Don’t Skip Steps, but Don’t Boil the Ocean: Practical Advice on Taxonomy Documentation

My colleague Connor Cantrell recently wrote a piece on taxonomy governance, placing it in the context of collection lifecycle management in libraries. One of the primary reasons for governance, whether of taxonomies, metadata, content, data, records, books, academic journals, or any other digital or physical information asset, is to ensure that it’s managed in a consistent and predictable way using standardized and repeatable processes. Of course this also means that someone needs to write those policies and processes down, and someone else (or even the original someone) needs to be able to find and understand them. Which brings me to the oft neglected, postponed, or flat-out ignored, but critical task of documentation.

Taxonomy documentation in an enterprise environment often consists of a large and dispersed set of documents, websites, collaboration tools such as wikis and message boards, and, of course, individual experience and expertise. Managing this material in a controlled way that supports findability, reuse, and process standardization is a common, and hard to solve, taxonomy governance problem.

It’s no exaggeration to say that at some level taxonomy documentation has been a pain point for essentially every client I’ve worked with over the course of my career. Factor recently overhauled taxonomy documentation and initiated an ongoing documentation program with a large enterprise client. I’ll be using that experience to discuss some of the challenges we faced and specific steps to starting and nurturing a grass roots taxonomy documentation program.

Specific issues we encountered included:

  • Multiple user types with very different needs.
  • A large volume of legacy documentation of varying quality, formality, age, and applicability: wikis, websites, and many documents.
  • Undocumented organizational knowledge held by practitioners and SMEs.
  • Adoption and use of the documentation.
  • Limited resources.
  • Defining what “done” means.

This article will present a reusable, bottom-up approach to capture and manage taxonomy documentation, including identification of key user groups, content prioritization, socialization, and ongoing management.

The starting point of this particular project was almost exactly what I described in the introduction above.

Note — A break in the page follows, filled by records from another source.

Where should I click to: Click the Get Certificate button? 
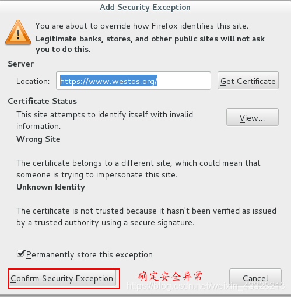click(x=248, y=81)
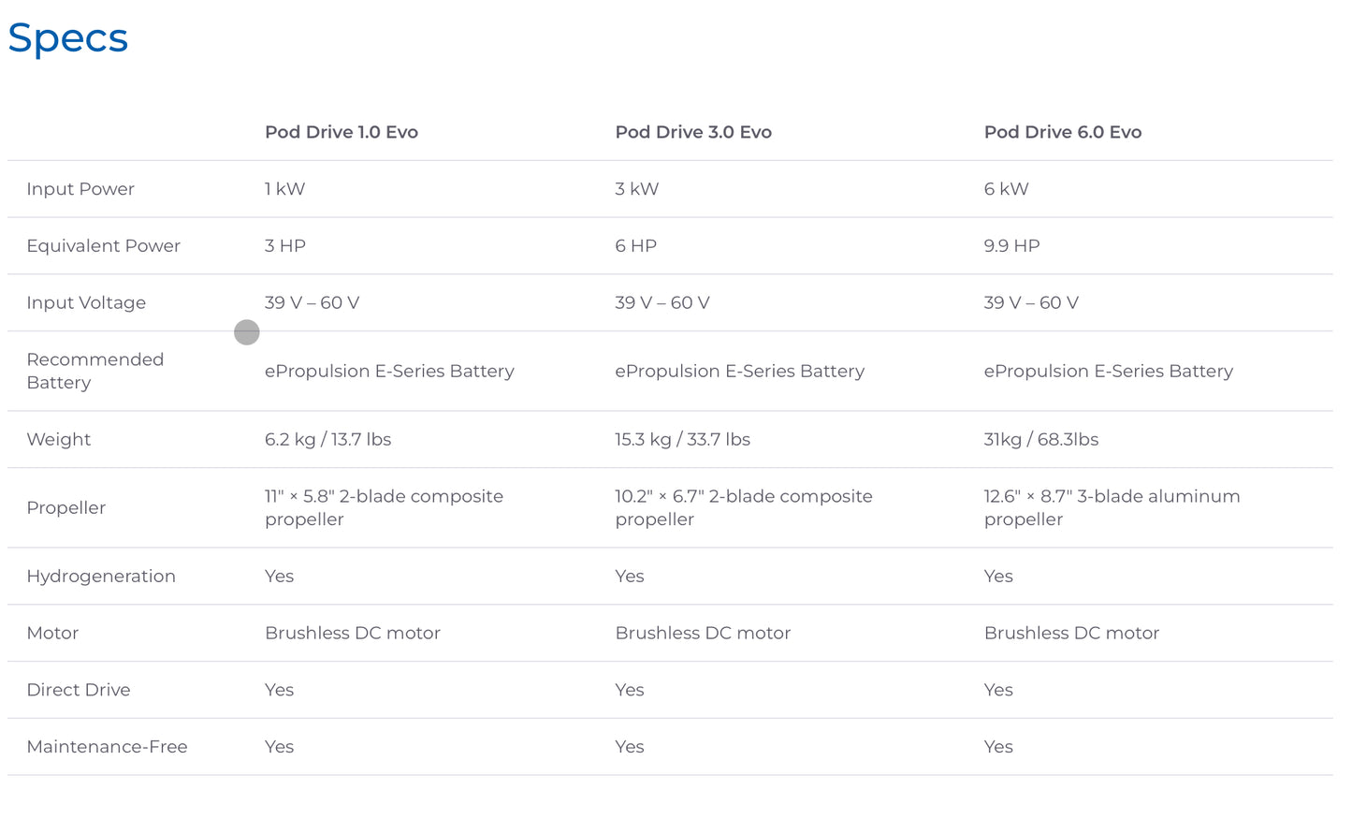Click the Propeller row label
Screen dimensions: 1352x819
pyautogui.click(x=65, y=508)
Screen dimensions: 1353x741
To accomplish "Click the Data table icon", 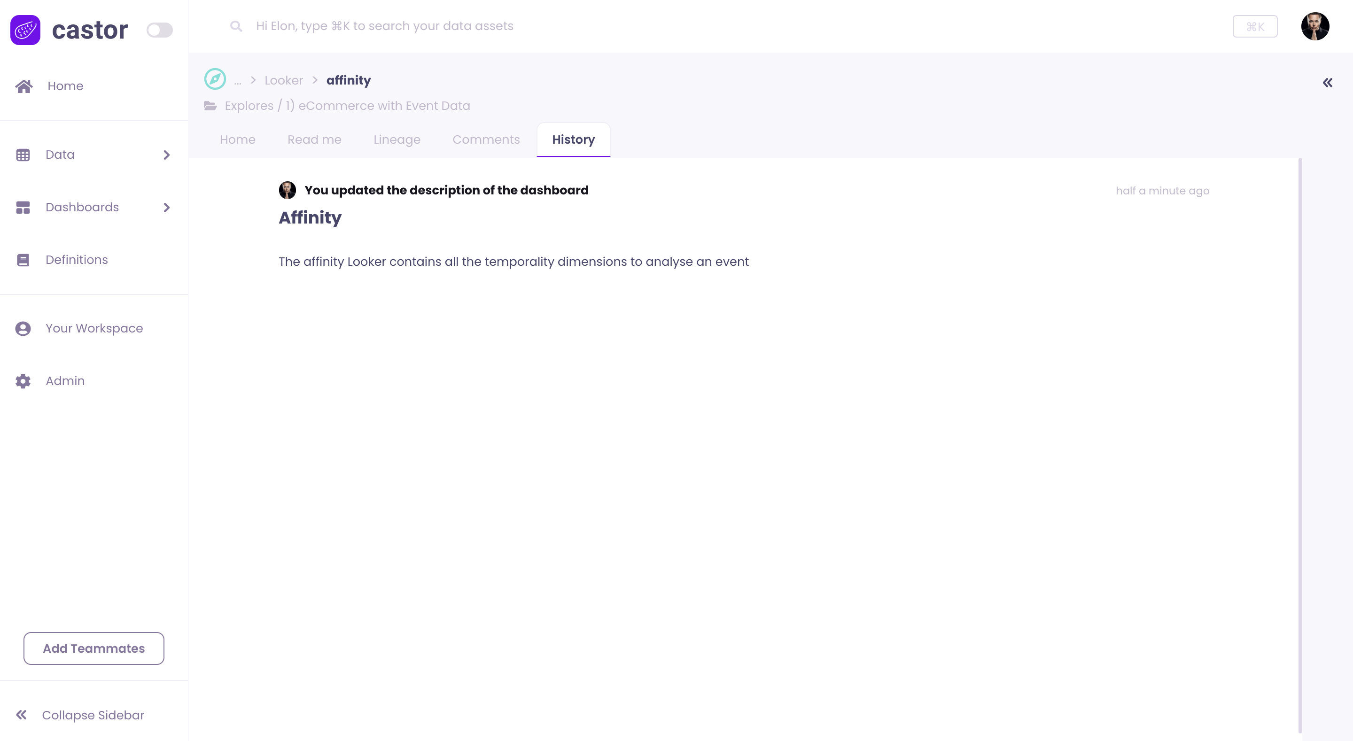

An inventory of existing taxonomy documentation uncovered:

  • Extensive, good quality, but largely outdated, taxonomy documentation in a pre-existing Confluence Spaces wiki.
  • Several other wikis and SharePoint sites with relevant workflow and system administration documentation.
  • Dashboards with analytics on content tagging and taxonomy use.
  • Numerous documents, spreadsheets, and diagrams listing and describing taxonomy inventories, taxonomy flow between systems, and other aspects of the taxonomy ecosystem.
  • Undocumented processes – “I don’t know, but I know who to ask.”

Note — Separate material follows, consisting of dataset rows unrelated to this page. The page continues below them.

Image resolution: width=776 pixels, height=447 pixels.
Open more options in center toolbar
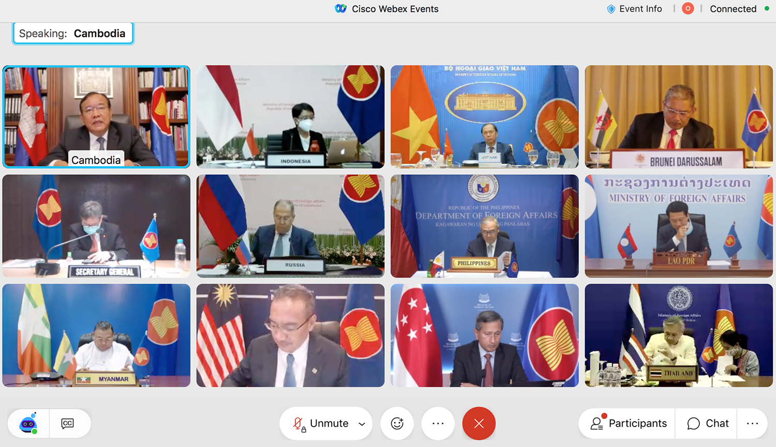tap(438, 424)
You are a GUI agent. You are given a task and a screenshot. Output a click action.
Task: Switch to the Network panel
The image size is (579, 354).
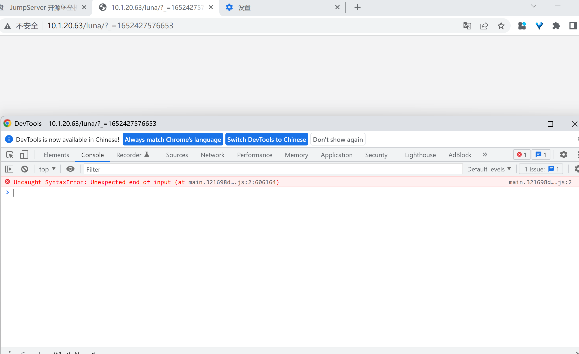click(212, 155)
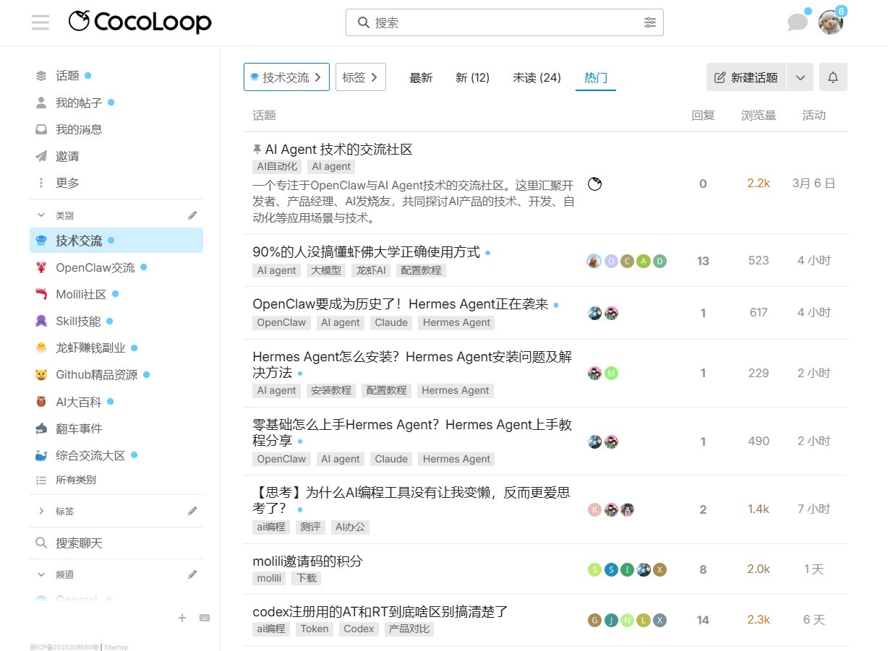
Task: Open the keyboard shortcuts icon
Action: (x=204, y=618)
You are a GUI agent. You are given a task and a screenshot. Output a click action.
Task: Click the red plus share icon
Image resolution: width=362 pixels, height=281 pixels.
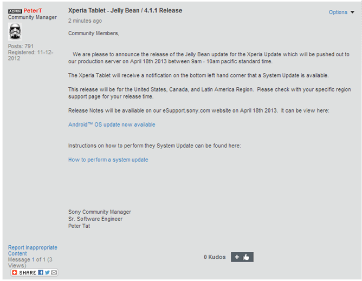click(x=15, y=272)
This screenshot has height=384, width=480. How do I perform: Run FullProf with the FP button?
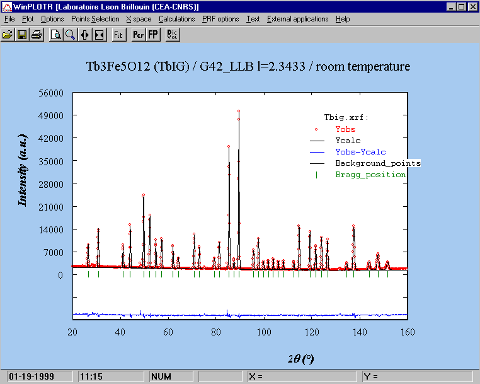click(152, 35)
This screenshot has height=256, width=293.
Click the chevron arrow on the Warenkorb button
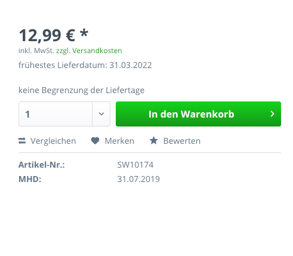click(x=272, y=114)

One of the first questions to answer, and one that’s crucial to avoid “boiling the ocean,” is defining the scope of the documentation. In this case, we were given these strong, high level mandates, which were invaluable in terms of avoiding scope creep:

  • Collect and evaluate existing taxonomy documentation, delete or update outdated material, and publish it in a new Confluence Space (a wiki). This point also includes, whether we liked it or not, an important technology constraint.
  • Create new documentation if necessary, but focus on reuse of existing materials.
  • Reduce the overall amount of the documentation and dramatically simplify the navigation structure of the wiki.
  • Create a sustainable process to ensure the documentation remains useful and current moving forward.

Of course one of the most important scope questions is who are the users of the documentation. There’s a strong tendency for the person creating documentation to capture what they believe is useful and important, but that can lead you astray. For example, we found a large amount of legacy documentation about taxonomy theory, basic introductory materials, learning about taxonomies by classifying wine, that sort of thing (As an aside, this is very common – taxonomists love to tell these kinds of stories!). When we asked ourselves who is the audience for this, though, we couldn’t come up with a good answer. The three user groups for our documentation were the taxonomy team (i.e., professional taxonomists), taxonomy business users, and system owners and administrators of taxonomy consuming systems. Experienced taxonomists don’t need that material, while business and technical stakeholders aren’t interested in it. With that in mind it was an easy decision to eliminate a significant amount of legacy material.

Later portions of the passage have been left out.